As a finishing school for young footballers, Barcelona's La Masia academy is quite unique and unquestionably the best in the world.
Just take a look at the roll call of recent graduates: Pep Guardiola, Xavi Hernandez, Andres Iniesta, Cesc Fabregas, Gerard Pique and Jordi Alba learnt their trade at the converted 18th century farmhouse in the centre of Barcelona, a few kilometres from the club's giant 90,000-seat Camp Nou Stadium.
Other alumni include Italy's Thiago Motta, Arsenal's Mikael Arteta, Liverpool's Pepe Reina and a little chap from Argentina, Lionel Messi, who arrived as a pint-sized 13-year-old back in 2000.

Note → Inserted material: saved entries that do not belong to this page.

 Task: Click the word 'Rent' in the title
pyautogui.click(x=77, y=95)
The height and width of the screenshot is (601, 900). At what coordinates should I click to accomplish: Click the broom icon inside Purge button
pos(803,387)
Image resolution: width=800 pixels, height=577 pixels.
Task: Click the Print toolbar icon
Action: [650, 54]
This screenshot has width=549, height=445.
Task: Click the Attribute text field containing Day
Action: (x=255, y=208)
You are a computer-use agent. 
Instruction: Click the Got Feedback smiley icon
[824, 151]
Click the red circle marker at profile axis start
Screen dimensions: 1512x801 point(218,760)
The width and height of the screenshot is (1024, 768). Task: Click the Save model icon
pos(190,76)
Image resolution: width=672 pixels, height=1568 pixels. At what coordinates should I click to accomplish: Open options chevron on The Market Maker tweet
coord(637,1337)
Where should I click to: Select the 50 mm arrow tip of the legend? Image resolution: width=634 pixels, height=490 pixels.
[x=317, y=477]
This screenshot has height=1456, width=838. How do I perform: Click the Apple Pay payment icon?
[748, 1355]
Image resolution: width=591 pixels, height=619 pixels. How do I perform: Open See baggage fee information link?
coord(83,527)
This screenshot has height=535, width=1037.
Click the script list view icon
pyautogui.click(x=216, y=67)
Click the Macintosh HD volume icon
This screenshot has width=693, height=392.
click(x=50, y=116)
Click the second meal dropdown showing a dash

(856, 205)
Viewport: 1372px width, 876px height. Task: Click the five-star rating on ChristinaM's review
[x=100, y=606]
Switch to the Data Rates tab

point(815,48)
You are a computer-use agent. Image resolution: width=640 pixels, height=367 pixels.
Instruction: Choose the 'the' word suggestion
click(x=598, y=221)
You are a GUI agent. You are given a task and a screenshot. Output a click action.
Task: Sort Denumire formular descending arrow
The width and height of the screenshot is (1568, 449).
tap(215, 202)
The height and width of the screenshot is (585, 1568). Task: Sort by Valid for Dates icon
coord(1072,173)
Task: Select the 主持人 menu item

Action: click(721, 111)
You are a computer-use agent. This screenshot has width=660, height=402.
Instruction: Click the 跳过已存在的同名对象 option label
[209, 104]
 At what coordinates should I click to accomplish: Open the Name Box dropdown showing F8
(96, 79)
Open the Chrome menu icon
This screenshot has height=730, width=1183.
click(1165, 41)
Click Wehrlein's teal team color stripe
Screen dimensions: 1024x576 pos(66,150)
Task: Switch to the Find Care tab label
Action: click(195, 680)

Conceived by Johann Cruyff (his son Jordi is another graduate), its peak was perhaps 2010, when all three nominees for Fifa's world player of the year - Messi, Iniesta and Xavi - were from La Masia.
While many European football clubs struggle to nurture homegrown talent, Barcelona's regularly stated aim is to produce 50 per cent of its players from its own academy.
Players are admitted from age six; young hopefuls live at La Masia from the age of 13. They attend local schools (they are expected to learn Catalan) and have daily training sessions and one or two matches per week. From an early age the 'tiki taka' style is ingrained.
The academy holds around 300 players and there are 24 coaches across Barcelona's youth system. There are 56 other employees, including doctors, psychologists, nutritionists, cooks and physiologists.